- **AIM OF THE TASK**:
All of the entries must appear again exactly as written.

[Excerpts from a dataset]

______________________________

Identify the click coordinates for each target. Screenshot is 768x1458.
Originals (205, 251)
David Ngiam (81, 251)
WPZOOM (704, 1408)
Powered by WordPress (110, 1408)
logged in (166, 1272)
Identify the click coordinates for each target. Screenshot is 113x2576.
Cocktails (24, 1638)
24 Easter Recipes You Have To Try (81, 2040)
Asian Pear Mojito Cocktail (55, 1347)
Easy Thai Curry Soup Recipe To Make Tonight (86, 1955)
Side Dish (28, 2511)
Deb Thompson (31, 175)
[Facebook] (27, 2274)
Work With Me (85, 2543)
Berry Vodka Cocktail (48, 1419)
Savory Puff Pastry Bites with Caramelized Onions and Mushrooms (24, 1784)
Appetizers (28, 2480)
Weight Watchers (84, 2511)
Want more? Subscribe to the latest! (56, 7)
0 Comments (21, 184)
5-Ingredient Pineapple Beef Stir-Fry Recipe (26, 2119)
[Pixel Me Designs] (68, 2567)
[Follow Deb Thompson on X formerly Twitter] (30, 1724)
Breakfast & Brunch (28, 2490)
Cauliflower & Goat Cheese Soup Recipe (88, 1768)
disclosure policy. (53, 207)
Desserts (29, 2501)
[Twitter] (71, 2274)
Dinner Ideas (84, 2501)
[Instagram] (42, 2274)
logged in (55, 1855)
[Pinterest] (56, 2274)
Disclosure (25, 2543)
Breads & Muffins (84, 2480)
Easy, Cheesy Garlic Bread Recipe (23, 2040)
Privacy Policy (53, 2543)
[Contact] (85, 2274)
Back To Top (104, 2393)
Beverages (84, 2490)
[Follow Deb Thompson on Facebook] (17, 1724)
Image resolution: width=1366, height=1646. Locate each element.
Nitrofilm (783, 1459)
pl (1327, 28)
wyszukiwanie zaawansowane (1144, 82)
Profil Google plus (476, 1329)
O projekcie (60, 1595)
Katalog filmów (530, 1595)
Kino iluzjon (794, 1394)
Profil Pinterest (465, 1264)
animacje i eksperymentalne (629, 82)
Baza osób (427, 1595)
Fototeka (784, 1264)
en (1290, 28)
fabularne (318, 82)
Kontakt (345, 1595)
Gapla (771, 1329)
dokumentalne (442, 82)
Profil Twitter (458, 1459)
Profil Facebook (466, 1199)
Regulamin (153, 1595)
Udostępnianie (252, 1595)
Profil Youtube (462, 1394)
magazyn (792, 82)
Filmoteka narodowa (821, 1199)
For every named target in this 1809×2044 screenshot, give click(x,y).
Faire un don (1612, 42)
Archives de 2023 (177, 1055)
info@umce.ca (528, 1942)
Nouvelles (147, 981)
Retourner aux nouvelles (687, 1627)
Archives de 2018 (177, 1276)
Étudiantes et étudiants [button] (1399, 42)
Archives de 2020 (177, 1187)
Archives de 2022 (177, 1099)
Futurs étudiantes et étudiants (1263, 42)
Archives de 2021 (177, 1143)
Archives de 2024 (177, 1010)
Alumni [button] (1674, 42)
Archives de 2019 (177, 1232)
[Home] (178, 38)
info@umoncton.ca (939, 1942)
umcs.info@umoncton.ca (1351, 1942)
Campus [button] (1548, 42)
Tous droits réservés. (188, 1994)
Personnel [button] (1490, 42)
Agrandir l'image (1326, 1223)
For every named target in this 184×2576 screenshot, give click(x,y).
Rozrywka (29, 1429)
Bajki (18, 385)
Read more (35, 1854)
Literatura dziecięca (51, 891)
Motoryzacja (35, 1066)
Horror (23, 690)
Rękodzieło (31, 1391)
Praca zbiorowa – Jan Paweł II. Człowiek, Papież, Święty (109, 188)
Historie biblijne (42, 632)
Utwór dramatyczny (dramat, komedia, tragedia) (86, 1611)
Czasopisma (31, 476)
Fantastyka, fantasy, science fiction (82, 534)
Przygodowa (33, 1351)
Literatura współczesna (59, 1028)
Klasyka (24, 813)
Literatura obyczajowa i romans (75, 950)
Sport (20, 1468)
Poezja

______________________________

- **PROBLEM SOLUTION**:
Identify the click coordinates for each target. Screenshot is 768x1458.
Originals (205, 251)
David Ngiam (81, 251)
WPZOOM (704, 1408)
Powered by WordPress (110, 1408)
logged in (166, 1272)
Identify the click coordinates for each target. Screenshot is 113x2576.
Cocktails (24, 1638)
24 Easter Recipes You Have To Try (81, 2040)
Asian Pear Mojito Cocktail (55, 1347)
Easy Thai Curry Soup Recipe To Make Tonight (86, 1955)
Side Dish (28, 2511)
Deb Thompson (31, 175)
[Facebook] (27, 2274)
Work With Me (85, 2543)
Berry Vodka Cocktail (48, 1419)
Savory Puff Pastry Bites with Caramelized Onions and Mushrooms (24, 1784)
Appetizers (28, 2480)
Weight Watchers (84, 2511)
Want more? Subscribe to the latest! (56, 7)
0 Comments (21, 184)
5-Ingredient Pineapple Beef Stir-Fry Recipe (26, 2119)
[Pixel Me Designs] (68, 2567)
[Follow Deb Thompson on X formerly Twitter] (30, 1724)
Breakfast & Brunch (28, 2490)
Cauliflower & Goat Cheese Soup Recipe (88, 1768)
disclosure policy. (53, 207)
Desserts (29, 2501)
[Twitter] (71, 2274)
Dinner Ideas (84, 2501)
[Instagram] (42, 2274)
logged in (55, 1855)
[Pinterest] (56, 2274)
Disclosure (25, 2543)
Breads & Muffins (84, 2480)
Easy, Cheesy Garlic Bread Recipe (23, 2040)
Privacy Policy (53, 2543)
[Contact] (85, 2274)
Back To Top (104, 2393)
Beverages (84, 2490)
[Follow Deb Thompson on Facebook] (17, 1724)
Image resolution: width=1366, height=1646. Locate each element.
Nitrofilm (783, 1459)
pl (1327, 28)
wyszukiwanie zaawansowane (1144, 82)
Profil Google plus (476, 1329)
O projekcie (60, 1595)
Katalog filmów (530, 1595)
Kino iluzjon (794, 1394)
Profil Pinterest (465, 1264)
animacje i eksperymentalne (629, 82)
Baza osób (427, 1595)
Fototeka (784, 1264)
en (1290, 28)
fabularne (318, 82)
Kontakt (345, 1595)
Gapla (771, 1329)
dokumentalne (442, 82)
Profil Twitter (458, 1459)
Profil Facebook (466, 1199)
Regulamin (153, 1595)
Udostępnianie (252, 1595)
Profil Youtube (462, 1394)
magazyn (792, 82)
Filmoteka narodowa (821, 1199)
For every named target in this 1809×2044 screenshot, give click(x,y).
Faire un don (1612, 42)
Archives de 2023 (177, 1055)
info@umce.ca (528, 1942)
Nouvelles (147, 981)
Retourner aux nouvelles (687, 1627)
Archives de 2018 (177, 1276)
Étudiantes et étudiants [button] (1399, 42)
Archives de 2020 (177, 1187)
Archives de 2022 (177, 1099)
Futurs étudiantes et étudiants (1263, 42)
Archives de 2021 (177, 1143)
Archives de 2024 (177, 1010)
Alumni [button] (1674, 42)
Archives de 2019 (177, 1232)
[Home] (178, 38)
info@umoncton.ca (939, 1942)
umcs.info@umoncton.ca (1351, 1942)
Campus [button] (1548, 42)
Tous droits réservés. (188, 1994)
Personnel [button] (1490, 42)
Agrandir l'image (1326, 1223)
For every named target in this 184×2576 screenshot, give click(x,y).
Rozrywka (29, 1429)
Bajki (18, 385)
Read more (35, 1854)
Literatura dziecięca (51, 891)
Motoryzacja (35, 1066)
Horror (23, 690)
Rękodzieło (31, 1391)
Praca zbiorowa – Jan Paweł II. Człowiek, Papież, Święty (109, 188)
Historie biblijne (42, 632)
Utwór dramatyczny (dramat, komedia, tragedia) (86, 1611)
Czasopisma (31, 476)
Fantastyka, fantasy, science fiction (82, 534)
Przygodowa (33, 1351)
Literatura współczesna (59, 1028)
Klasyka (24, 813)
Literatura obyczajowa i romans (75, 950)
Sport (20, 1468)
Poezja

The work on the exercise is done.